▶ What you need to do: Each line below should be reproduced without any alteration.

▶ Materials provided:
☆ ☆ ☆ ☆ ☆ ☆ ☆

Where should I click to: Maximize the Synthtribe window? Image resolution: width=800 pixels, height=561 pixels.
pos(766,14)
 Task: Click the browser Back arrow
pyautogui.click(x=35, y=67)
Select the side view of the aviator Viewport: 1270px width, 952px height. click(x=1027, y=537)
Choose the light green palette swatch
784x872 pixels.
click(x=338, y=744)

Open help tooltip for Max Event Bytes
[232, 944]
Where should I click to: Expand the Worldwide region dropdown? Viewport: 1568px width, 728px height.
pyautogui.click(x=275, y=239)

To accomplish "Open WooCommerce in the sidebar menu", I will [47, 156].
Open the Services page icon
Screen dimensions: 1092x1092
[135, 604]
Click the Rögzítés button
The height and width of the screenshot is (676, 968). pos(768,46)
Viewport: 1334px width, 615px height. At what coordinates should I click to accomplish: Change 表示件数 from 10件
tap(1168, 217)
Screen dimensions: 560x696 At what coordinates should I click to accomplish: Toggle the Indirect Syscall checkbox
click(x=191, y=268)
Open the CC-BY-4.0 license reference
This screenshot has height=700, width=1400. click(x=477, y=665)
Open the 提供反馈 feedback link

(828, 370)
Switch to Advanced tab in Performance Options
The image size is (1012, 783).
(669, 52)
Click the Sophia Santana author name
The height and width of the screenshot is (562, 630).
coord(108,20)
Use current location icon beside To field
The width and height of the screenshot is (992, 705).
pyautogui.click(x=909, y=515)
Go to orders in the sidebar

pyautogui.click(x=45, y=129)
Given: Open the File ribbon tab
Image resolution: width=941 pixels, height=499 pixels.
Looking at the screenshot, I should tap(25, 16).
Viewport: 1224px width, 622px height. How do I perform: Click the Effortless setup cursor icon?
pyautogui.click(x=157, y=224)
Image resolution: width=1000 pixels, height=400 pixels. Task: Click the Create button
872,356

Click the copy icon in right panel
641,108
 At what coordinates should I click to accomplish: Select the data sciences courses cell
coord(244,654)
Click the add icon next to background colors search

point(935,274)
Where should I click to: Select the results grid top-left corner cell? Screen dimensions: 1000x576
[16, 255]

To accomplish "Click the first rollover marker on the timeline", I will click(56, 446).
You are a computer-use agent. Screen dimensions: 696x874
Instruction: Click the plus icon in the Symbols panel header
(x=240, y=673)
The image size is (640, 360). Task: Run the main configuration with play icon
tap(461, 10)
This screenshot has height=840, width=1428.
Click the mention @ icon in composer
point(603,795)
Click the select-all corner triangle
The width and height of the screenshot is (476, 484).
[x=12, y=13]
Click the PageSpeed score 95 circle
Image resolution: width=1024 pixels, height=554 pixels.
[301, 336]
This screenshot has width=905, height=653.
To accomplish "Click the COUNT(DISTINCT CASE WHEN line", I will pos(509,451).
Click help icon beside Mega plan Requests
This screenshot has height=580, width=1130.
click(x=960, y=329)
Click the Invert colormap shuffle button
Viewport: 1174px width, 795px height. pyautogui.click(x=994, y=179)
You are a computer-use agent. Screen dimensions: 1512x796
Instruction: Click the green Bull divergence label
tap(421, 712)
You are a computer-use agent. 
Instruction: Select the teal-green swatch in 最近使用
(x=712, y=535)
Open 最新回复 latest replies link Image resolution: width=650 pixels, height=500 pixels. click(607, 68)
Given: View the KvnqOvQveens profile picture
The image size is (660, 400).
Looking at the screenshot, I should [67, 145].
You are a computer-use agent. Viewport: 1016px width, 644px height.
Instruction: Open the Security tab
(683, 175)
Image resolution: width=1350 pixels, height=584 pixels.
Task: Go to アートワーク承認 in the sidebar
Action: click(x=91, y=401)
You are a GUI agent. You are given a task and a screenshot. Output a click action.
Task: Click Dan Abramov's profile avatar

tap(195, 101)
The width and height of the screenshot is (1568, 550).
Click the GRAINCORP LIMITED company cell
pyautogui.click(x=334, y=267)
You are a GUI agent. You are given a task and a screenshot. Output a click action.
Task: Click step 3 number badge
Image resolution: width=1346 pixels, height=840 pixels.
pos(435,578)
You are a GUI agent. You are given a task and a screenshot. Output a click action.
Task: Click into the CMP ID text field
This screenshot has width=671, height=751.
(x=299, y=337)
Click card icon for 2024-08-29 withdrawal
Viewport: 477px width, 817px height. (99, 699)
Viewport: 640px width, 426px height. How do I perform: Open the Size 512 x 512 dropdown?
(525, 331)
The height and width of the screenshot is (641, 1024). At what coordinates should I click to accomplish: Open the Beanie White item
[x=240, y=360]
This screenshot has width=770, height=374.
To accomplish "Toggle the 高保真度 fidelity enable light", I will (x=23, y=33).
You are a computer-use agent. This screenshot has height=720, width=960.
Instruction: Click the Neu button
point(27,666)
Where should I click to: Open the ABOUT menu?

☆ ☆ ☆ ☆ ☆ ☆ ☆

▶ Your response:
Where should I click to: Maximize the Synthtribe window? Image resolution: width=800 pixels, height=561 pixels.
pos(766,14)
 Task: Click the browser Back arrow
pyautogui.click(x=35, y=67)
Select the side view of the aviator Viewport: 1270px width, 952px height. click(x=1027, y=537)
Choose the light green palette swatch
784x872 pixels.
click(x=338, y=744)

Open help tooltip for Max Event Bytes
[232, 944]
Where should I click to: Expand the Worldwide region dropdown? Viewport: 1568px width, 728px height.
pyautogui.click(x=275, y=239)

To accomplish "Open WooCommerce in the sidebar menu", I will [47, 156].
Open the Services page icon
Screen dimensions: 1092x1092
[135, 604]
Click the Rögzítés button
The height and width of the screenshot is (676, 968). pos(768,46)
Viewport: 1334px width, 615px height. At what coordinates should I click to accomplish: Change 表示件数 from 10件
tap(1168, 217)
Screen dimensions: 560x696 At what coordinates should I click to accomplish: Toggle the Indirect Syscall checkbox
click(x=191, y=268)
Open the CC-BY-4.0 license reference
This screenshot has height=700, width=1400. click(x=477, y=665)
Open the 提供反馈 feedback link

(828, 370)
Switch to Advanced tab in Performance Options
The image size is (1012, 783).
(669, 52)
Click the Sophia Santana author name
The height and width of the screenshot is (562, 630).
coord(108,20)
Use current location icon beside To field
The width and height of the screenshot is (992, 705).
pyautogui.click(x=909, y=515)
Go to orders in the sidebar

pyautogui.click(x=45, y=129)
Given: Open the File ribbon tab
Image resolution: width=941 pixels, height=499 pixels.
Looking at the screenshot, I should tap(25, 16).
Viewport: 1224px width, 622px height. How do I perform: Click the Effortless setup cursor icon?
pyautogui.click(x=157, y=224)
Image resolution: width=1000 pixels, height=400 pixels. Task: Click the Create button
872,356

Click the copy icon in right panel
641,108
 At what coordinates should I click to accomplish: Select the data sciences courses cell
coord(244,654)
Click the add icon next to background colors search

point(935,274)
Where should I click to: Select the results grid top-left corner cell? Screen dimensions: 1000x576
[16, 255]

To accomplish "Click the first rollover marker on the timeline", I will click(56, 446).
You are a computer-use agent. Screen dimensions: 696x874
Instruction: Click the plus icon in the Symbols panel header
(x=240, y=673)
The image size is (640, 360). Task: Run the main configuration with play icon
tap(461, 10)
This screenshot has height=840, width=1428.
Click the mention @ icon in composer
point(603,795)
Click the select-all corner triangle
The width and height of the screenshot is (476, 484).
[x=12, y=13]
Click the PageSpeed score 95 circle
Image resolution: width=1024 pixels, height=554 pixels.
[301, 336]
This screenshot has width=905, height=653.
To accomplish "Click the COUNT(DISTINCT CASE WHEN line", I will pos(509,451).
Click help icon beside Mega plan Requests
This screenshot has height=580, width=1130.
click(x=960, y=329)
Click the Invert colormap shuffle button
Viewport: 1174px width, 795px height. pyautogui.click(x=994, y=179)
You are a computer-use agent. Screen dimensions: 1512x796
Instruction: Click the green Bull divergence label
tap(421, 712)
You are a computer-use agent. 
Instruction: Select the teal-green swatch in 最近使用
(x=712, y=535)
Open 最新回复 latest replies link Image resolution: width=650 pixels, height=500 pixels. click(607, 68)
Given: View the KvnqOvQveens profile picture
The image size is (660, 400).
Looking at the screenshot, I should [67, 145].
You are a computer-use agent. Viewport: 1016px width, 644px height.
Instruction: Open the Security tab
(683, 175)
Image resolution: width=1350 pixels, height=584 pixels.
Task: Go to アートワーク承認 in the sidebar
Action: click(x=91, y=401)
You are a GUI agent. You are given a task and a screenshot. Output a click action.
Task: Click Dan Abramov's profile avatar

tap(195, 101)
The width and height of the screenshot is (1568, 550).
Click the GRAINCORP LIMITED company cell
pyautogui.click(x=334, y=267)
You are a GUI agent. You are given a task and a screenshot. Output a click action.
Task: Click step 3 number badge
Image resolution: width=1346 pixels, height=840 pixels.
pos(435,578)
You are a GUI agent. You are given a task and a screenshot. Output a click action.
Task: Click into the CMP ID text field
This screenshot has width=671, height=751.
(x=299, y=337)
Click card icon for 2024-08-29 withdrawal
Viewport: 477px width, 817px height. (99, 699)
Viewport: 640px width, 426px height. How do I perform: Open the Size 512 x 512 dropdown?
(525, 331)
The height and width of the screenshot is (641, 1024). At what coordinates should I click to accomplish: Open the Beanie White item
[x=240, y=360]
This screenshot has width=770, height=374.
To accomplish "Toggle the 高保真度 fidelity enable light", I will (x=23, y=33).
You are a computer-use agent. This screenshot has height=720, width=960.
Instruction: Click the Neu button
point(27,666)
Where should I click to: Open the ABOUT menu?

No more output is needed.